It's 9 p.m. in New Delhi and I'm sitting in a cab with Emma James '05 waiting for the light to turn green. A beggar taps on the window and asks us for spare change. He looks fatigued, hungry. A small plastic bag hangs from a belt on his waist. "Oh my god, I think he's on a drip," Emma says. We spot the intravenous tube in his arm and start scrambling around for money. Finally we find a 10-rupee note and hold it out the window, but it's too late.

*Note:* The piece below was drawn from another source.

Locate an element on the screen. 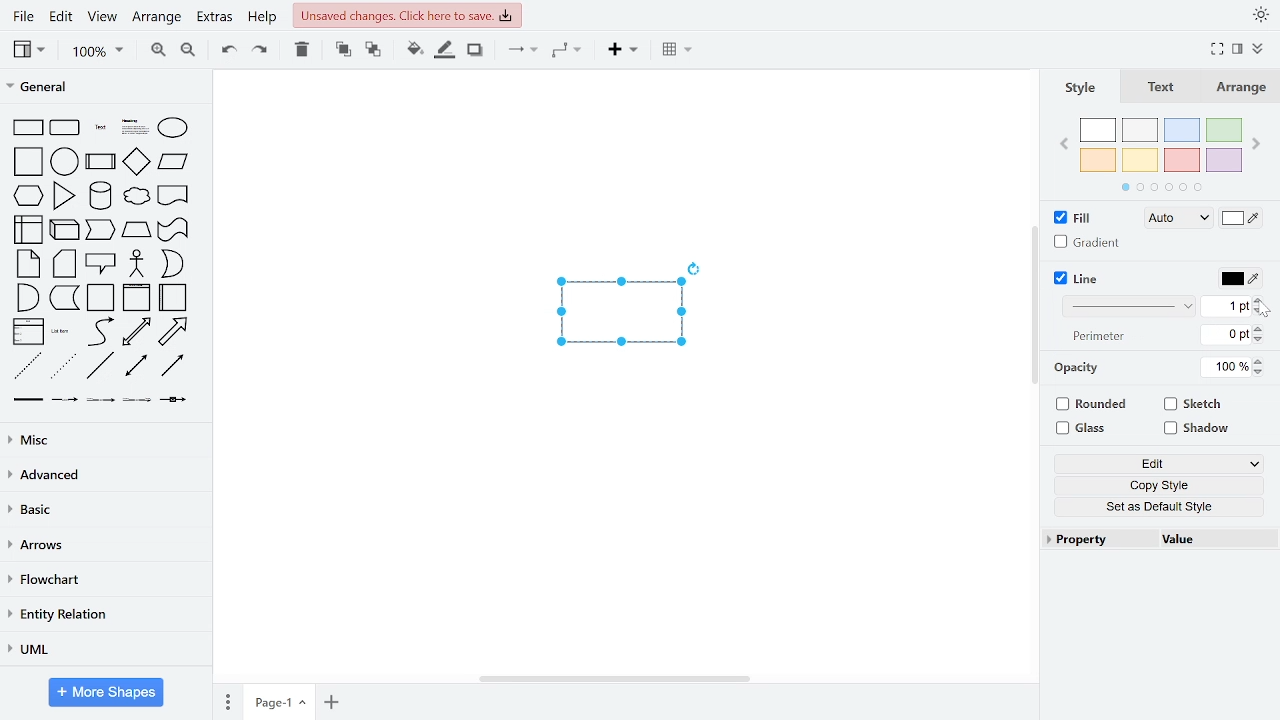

The light has changed; the cab driver pulls away. Behind us the beggar watches mournfully as his best chance for a meal disappears into the night.

Emma James '05

Emma James '05

Later in Basant Lok, a ritzy area in South Delhi, we pop into a fancy Italian restaurant. We're surrounded by the Gucci-clad, single-solitaire flashing Delhi elite. The wine list is longer than a Wal-Mart inventory, and the food looks fabulous. But none of this feels right. We decide to skip dinner and go sit in the park instead. As I watch the traffic pass by, I think about my home city. While there are marble mansions in one part of the city, people live in cardboard boxes in another. The fortunate kids go to school and the less fortunate ones end up on the streets, polishing shoes or selling drugs. It's a world of inexplicable contrasts, yet it's the world where I have grown up.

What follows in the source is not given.